Items listed in a dataset
>>>
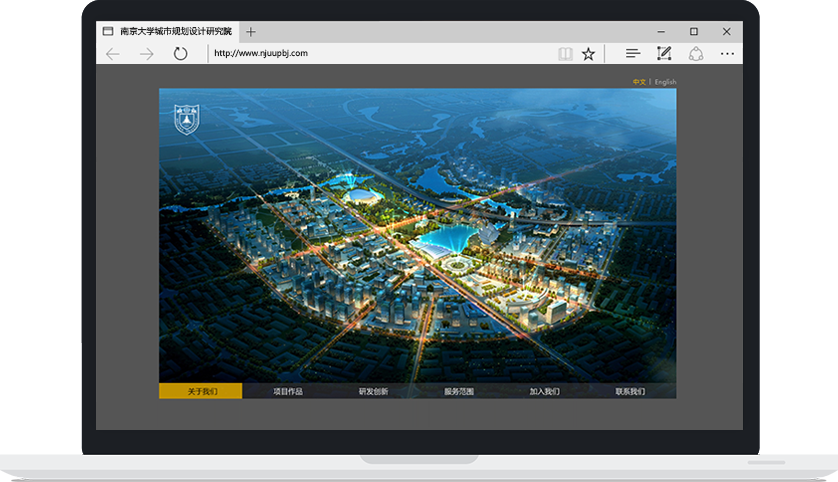The height and width of the screenshot is (482, 838).
Task: Click the Make a Web Note icon
Action: 664,54
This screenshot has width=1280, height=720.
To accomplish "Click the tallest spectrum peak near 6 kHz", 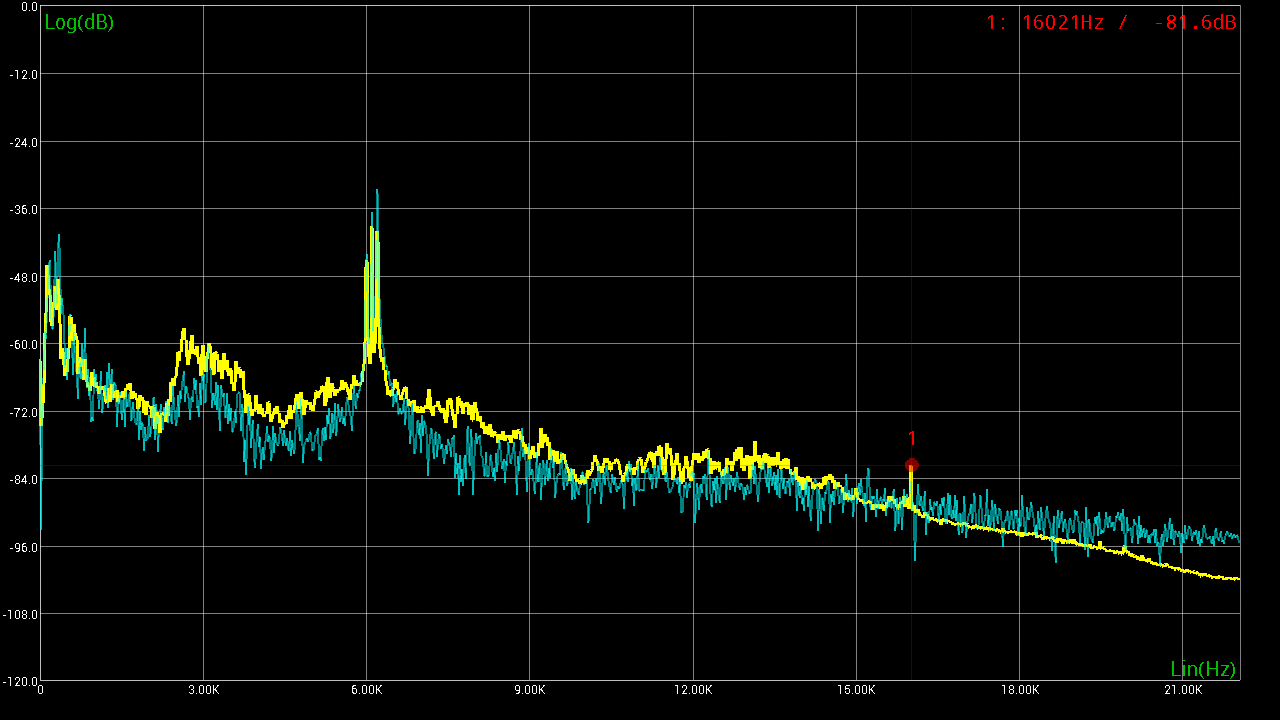I will coord(377,192).
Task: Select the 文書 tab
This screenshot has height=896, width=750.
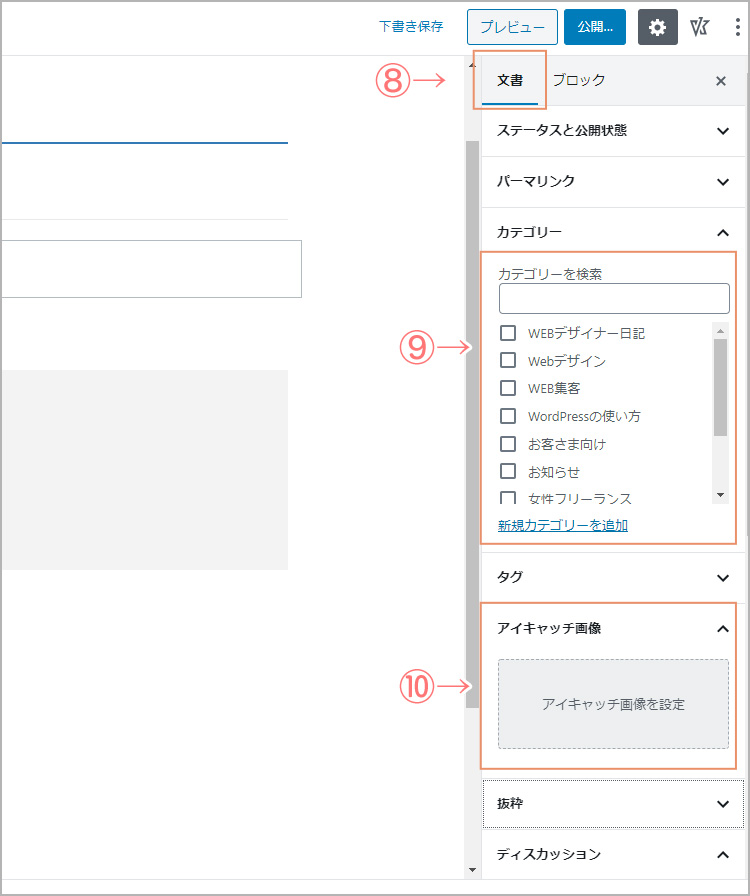Action: (x=510, y=81)
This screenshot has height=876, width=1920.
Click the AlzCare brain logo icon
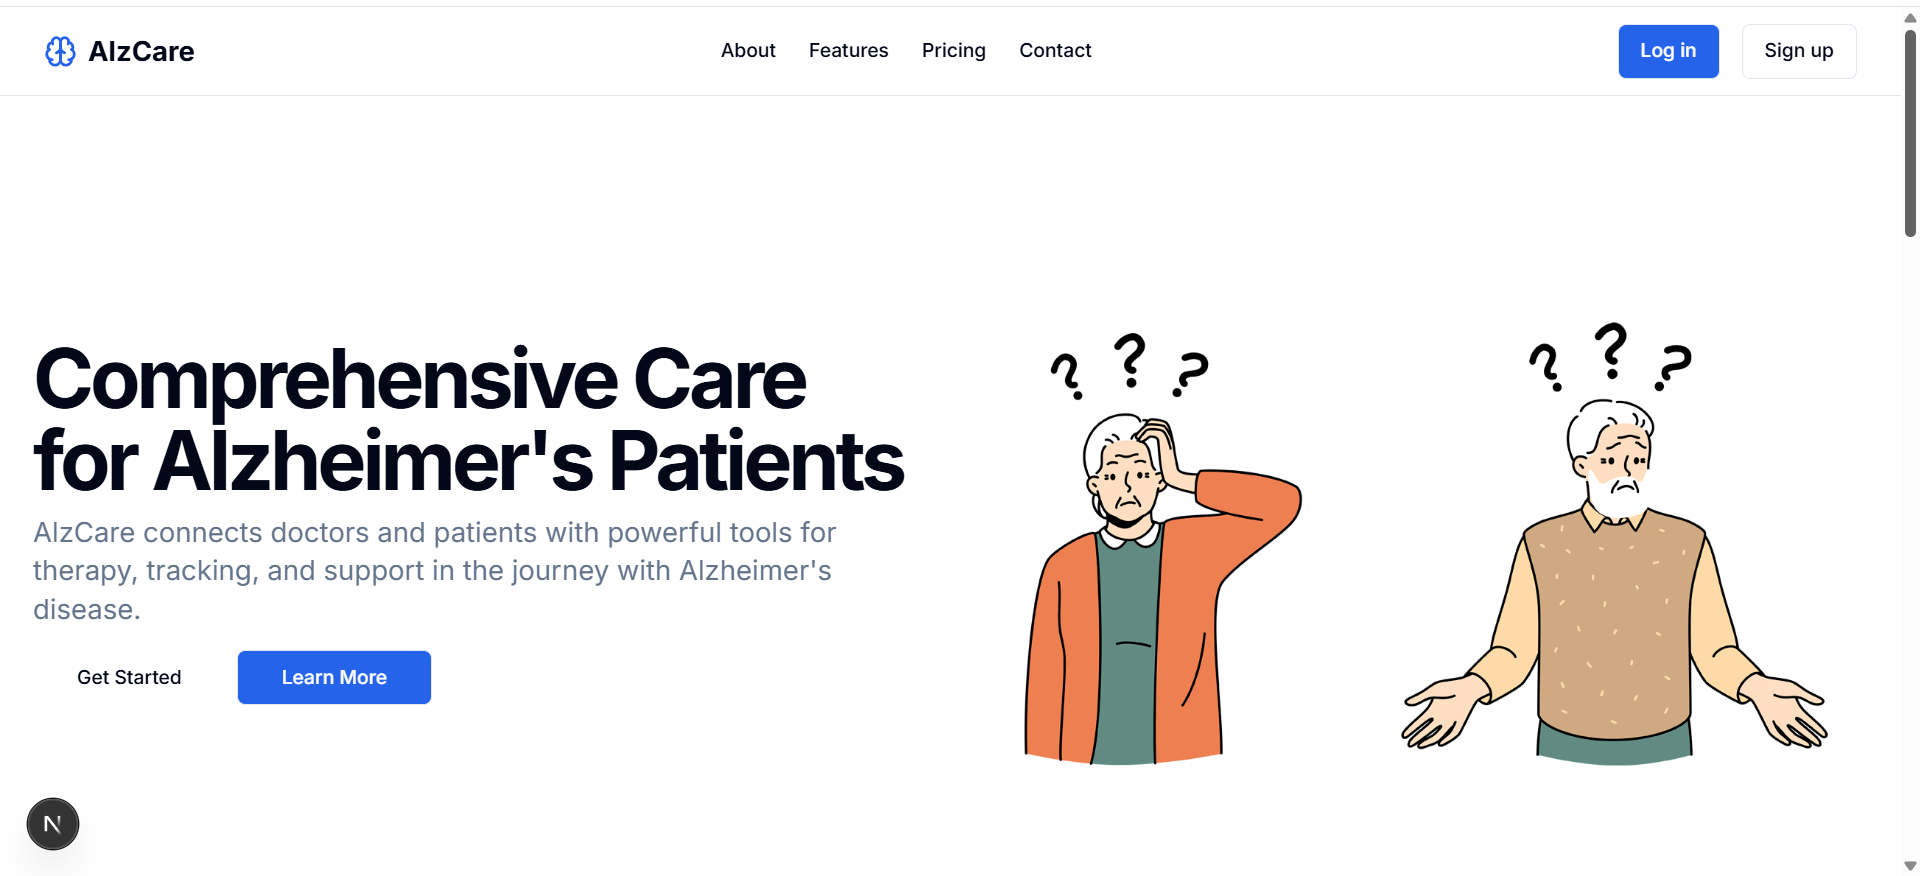60,51
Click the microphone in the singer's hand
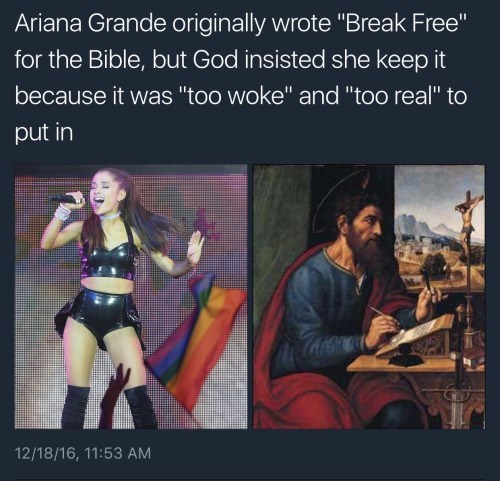The image size is (500, 481). tap(64, 199)
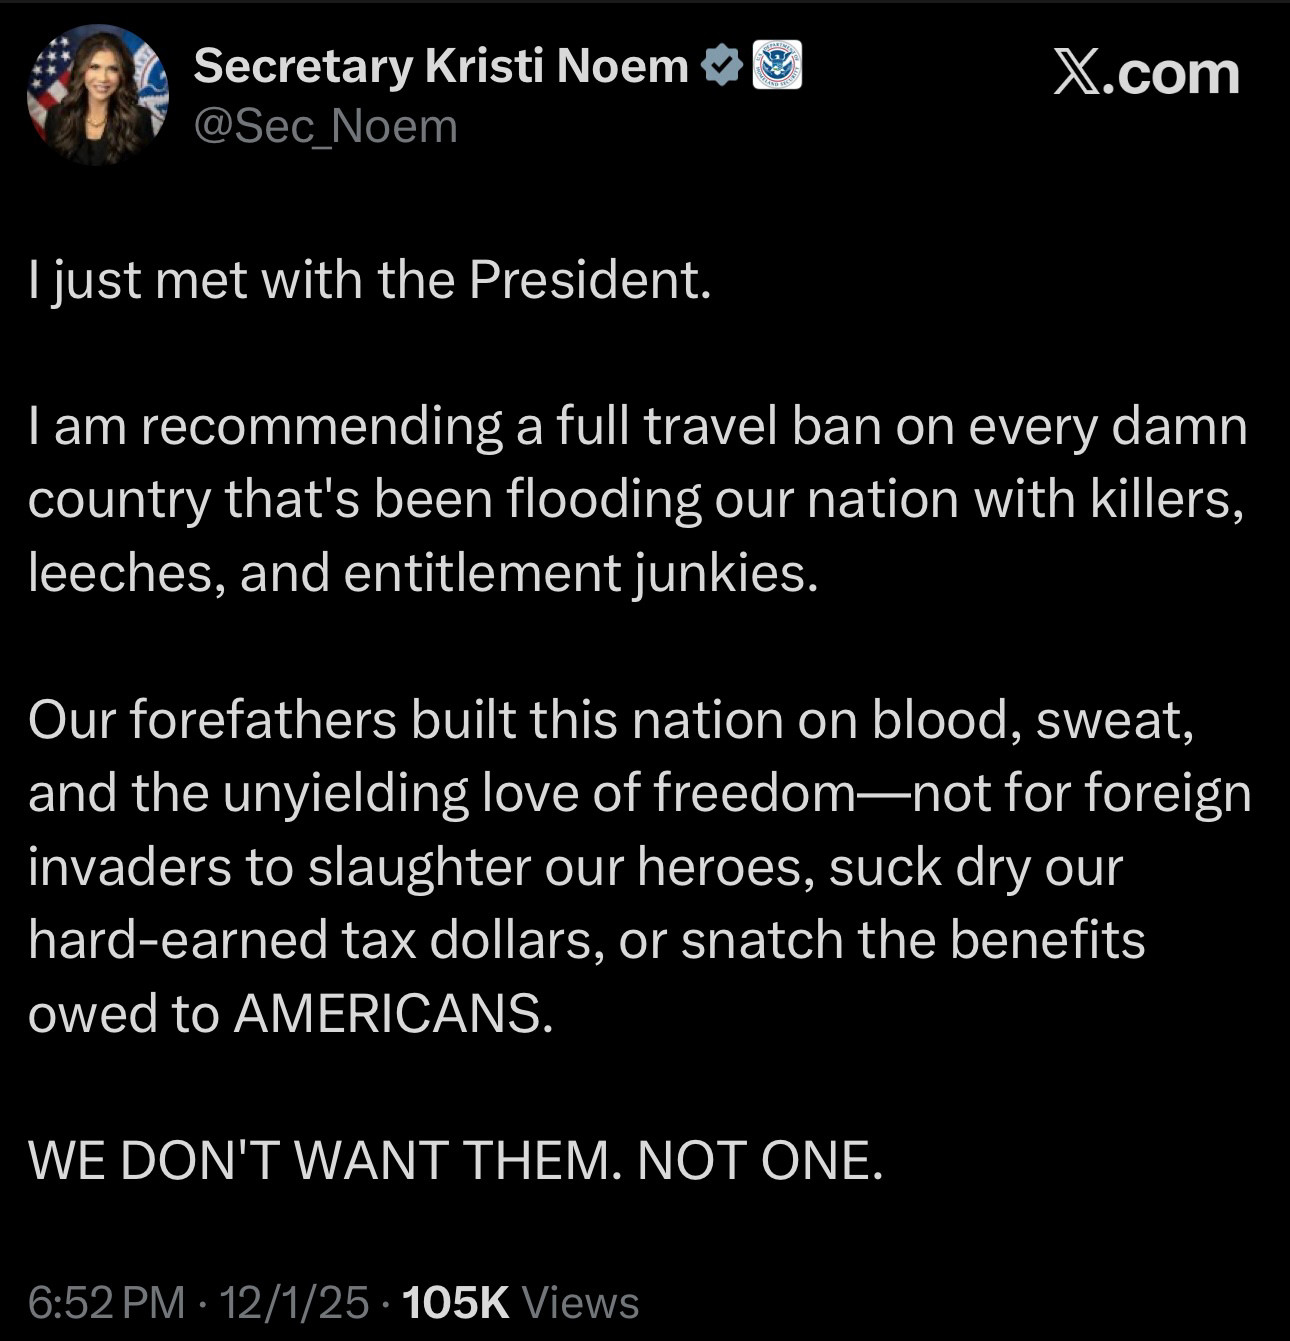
<<<
Exactly the lines from the one with "Task: Select the 文書 tab" through the end of the records are to be repeated, both ends included, and pictures are to be omitted.

### YOUR RESPONSE
Task: Select the 文書 tab
This screenshot has height=896, width=750.
Action: (x=510, y=81)
This screenshot has height=876, width=1920.
Click the AlzCare brain logo icon
60,51
Click the microphone in the singer's hand
The image size is (500, 481). tap(64, 199)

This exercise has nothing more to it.